Раскрылось первое крылышко, и вышел из машины Иван Кумбалов, певец родных околиц и борец за счастье всего человечества. Ропот разочарования встретил его. Ничего не изменилось в облике земляка: то же мамонтоподобие, та же башка на десять литров и непричесанная, рыжая львиная грива.
Но, когда из-под другого крыла появилась статная женщина с румянцем во все гладкие щеки, с гордой осанкой и упругими, как волейбольные мячи, грудями, никто не узнал в ней согнутую в бумеранг старуху, какой была она всего лишь пять минут тому назад.
Бабы бросились к жуку, отпихивая друг друга локтями и ругаясь, как в очереди за бесплатным дефицитом. Даже Шлычиха поддалась общему настроению и, растолкав всех, вновь оказалась первой у заветного гроба. Но бесстыжую быстро привели в чувство словами острыми, как горчица. Вроде того, что мало старухе бабой стать, ей еще и девственницей быть захотелось. Но это, понятно, в переводе с новостаровского. Тут только Шлычиха и осознала перемены, случившиеся с ней. Ишь, как старая бедрами закрутила, застреляла глазами, смущая мужиков и вводя в грех презрительной зависти баб. Не женщина — конь в яблоках.

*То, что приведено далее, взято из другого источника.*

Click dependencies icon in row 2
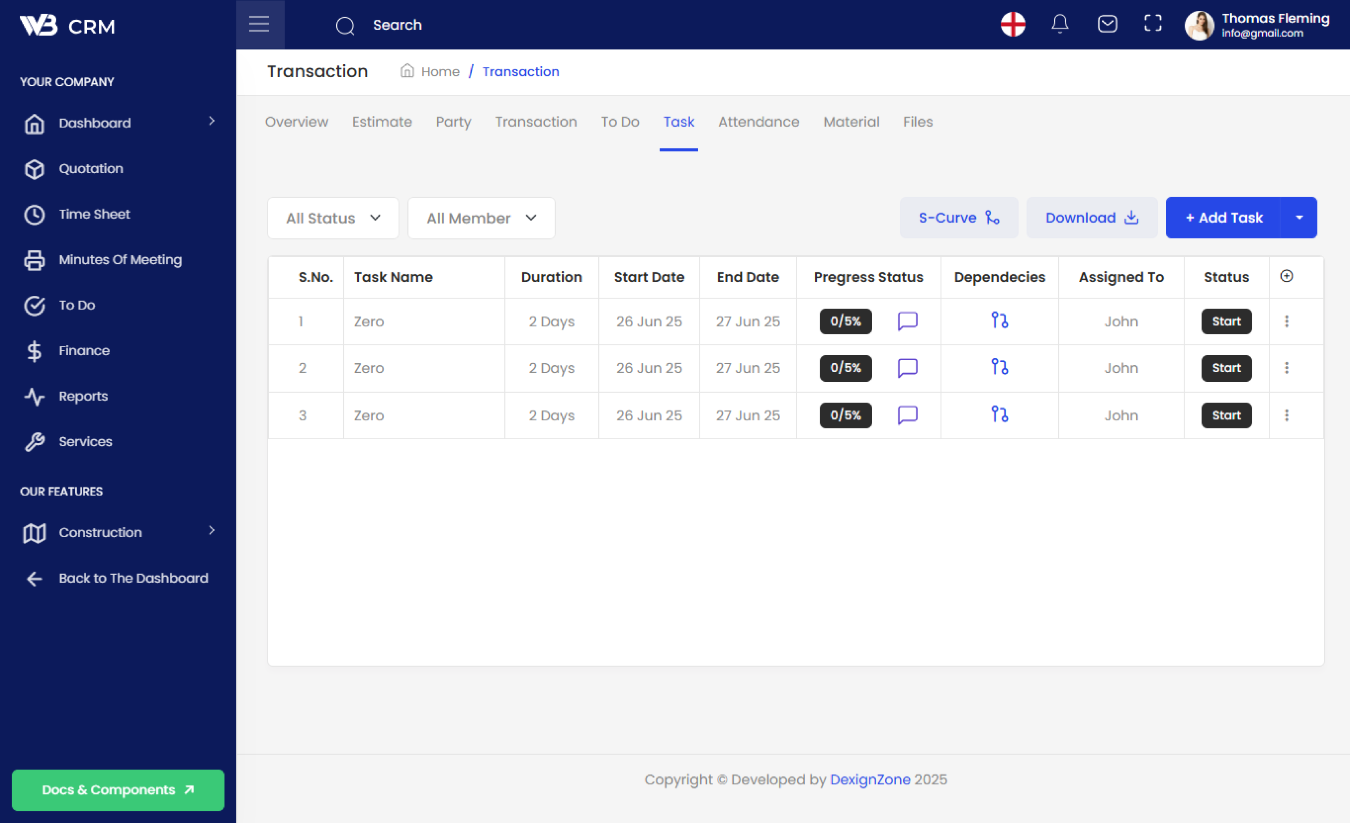 point(999,367)
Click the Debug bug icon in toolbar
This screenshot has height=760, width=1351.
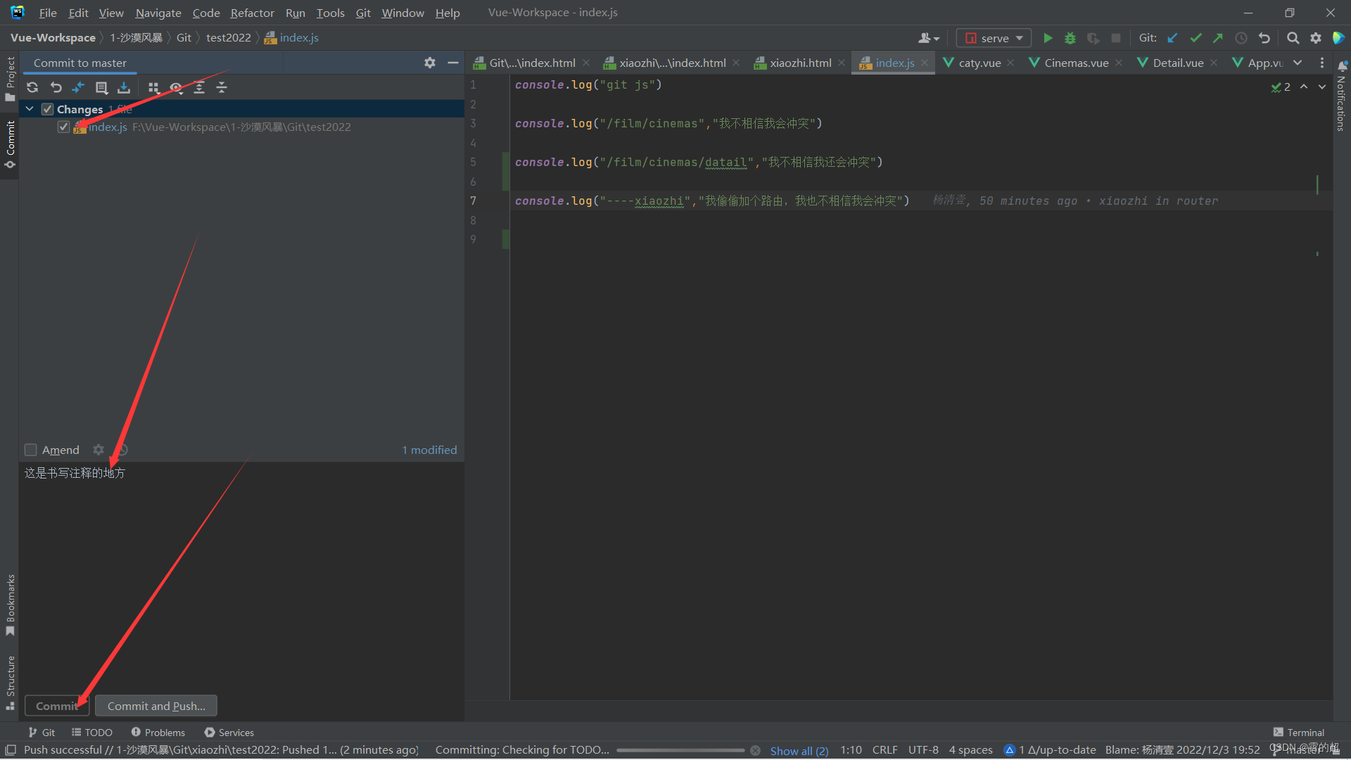pyautogui.click(x=1070, y=38)
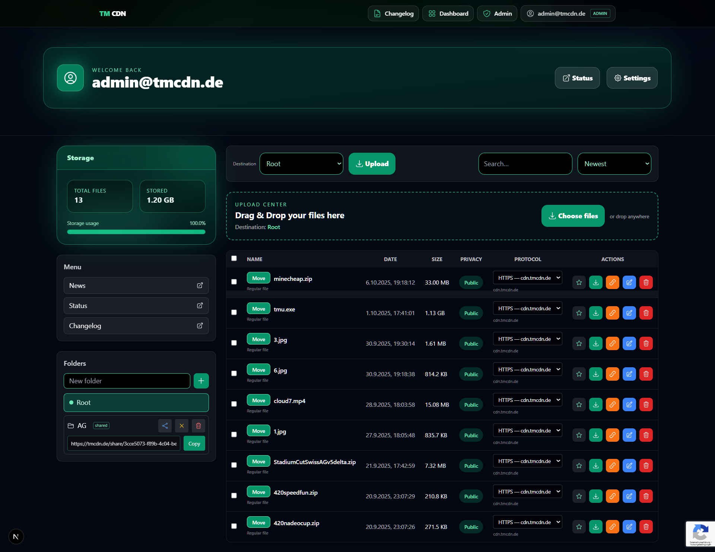Open the News item in the Menu panel
The height and width of the screenshot is (552, 715).
[x=136, y=286]
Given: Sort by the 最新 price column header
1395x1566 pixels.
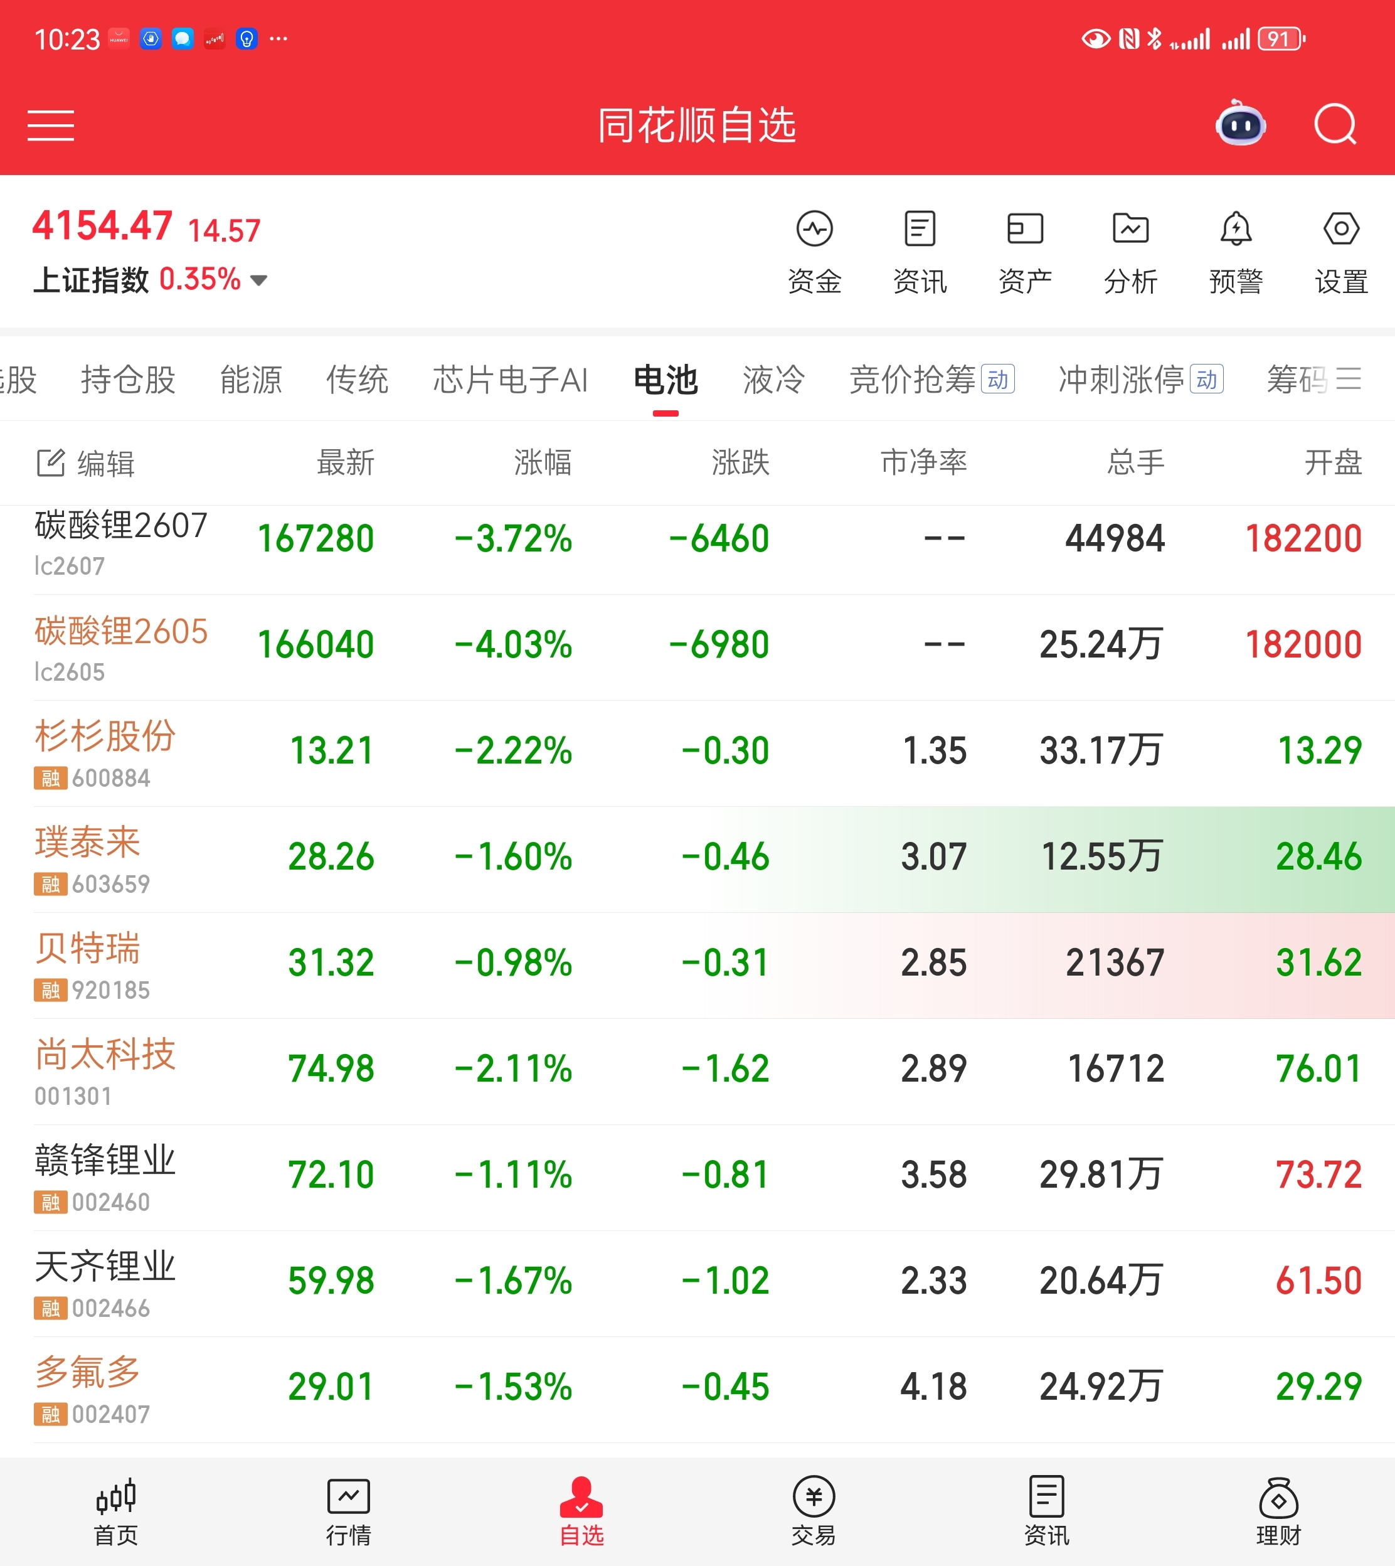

Еле уберег Охломоныч жука от натиска желающих. Впрочем, если бы не Кумбалов, смяли бы и его вместе с машиной. Встал Иван между агрегатом и одуревшим народом, и о грудь его, как вражеские орды о кремлевскую стену, разбились ошалевшие земляки. Отринь, отребье! Дети, старики и женщины, вперед, остальные — кругом! Шагом марш отсюда и до самой чертовой матери! Короче говоря, навел порядок в очереди, и принялся жук неутомимо приводить население в соответствие с великолепием зданий.
Через несколько часов в Новостаровке не осталось ни одного хромого, ни одного кривого, ни одного убогого. Весь народ как с иголочки. Толкотятся переделанные на новый лад новостаровцы в смущении, оглядывают друг друга, привыкая к новому облику, и руками себя поглаживают, пощипывают да похлопывают.
И лишь Охломоныч да Николай Нидвораевич постеснялись перерождаться. Не то что бы не видели в себе недостатков, но боялись не узнать себя после переделки. Они себе и такими нравились.
Надо сказать, что с тех пор, как чужая душа стала смотреть на мир глазами Охломоныча, характер у нее совершенно испортился. Что тому было большей причиной — новостаровцы или телевидение — неизвестно, а только в словах внутреннего голоса все меньше было интеллигентности и все больше, как говорят у нас в деревне, скептицизма.
«Не берусь судить, от обезьяны ли произошел человек, — делилась душа-подселенка с Охломонычем своими наблюдениями, — но нет никаких сомнений, что необратимо и неуклонно превращается он в свинью».
Слышать такое после массовой переделки новостаровцев было обидно. Хотя порой трудно что было на это возразить. Как-то вышел Охломоныч в огуречник и видит — сидит на корточках переделанный Дюбель и шумным пламенем паяльной лампы коптит угол дома. Подивившись, подкрался Охломоныч к соседу и спрашивает вежливо:
— И какого же лешего ты в моем огуречнике делаешь, морда твоя бесстыжая?
Дюбель оглянулся и, нимало не смутившись, поделился своим изумлением:
— Не горит, зараза! Я уж и солярку, и бензин плескал — все равно не горит!
— А зачем ему гореть-то? — в свою очередь удивился Охломоныч.
— Так ведь дерево же!
Неизвестно, чем бы закончился разговор, если бы мимо не прошла дородная Дюбелиха.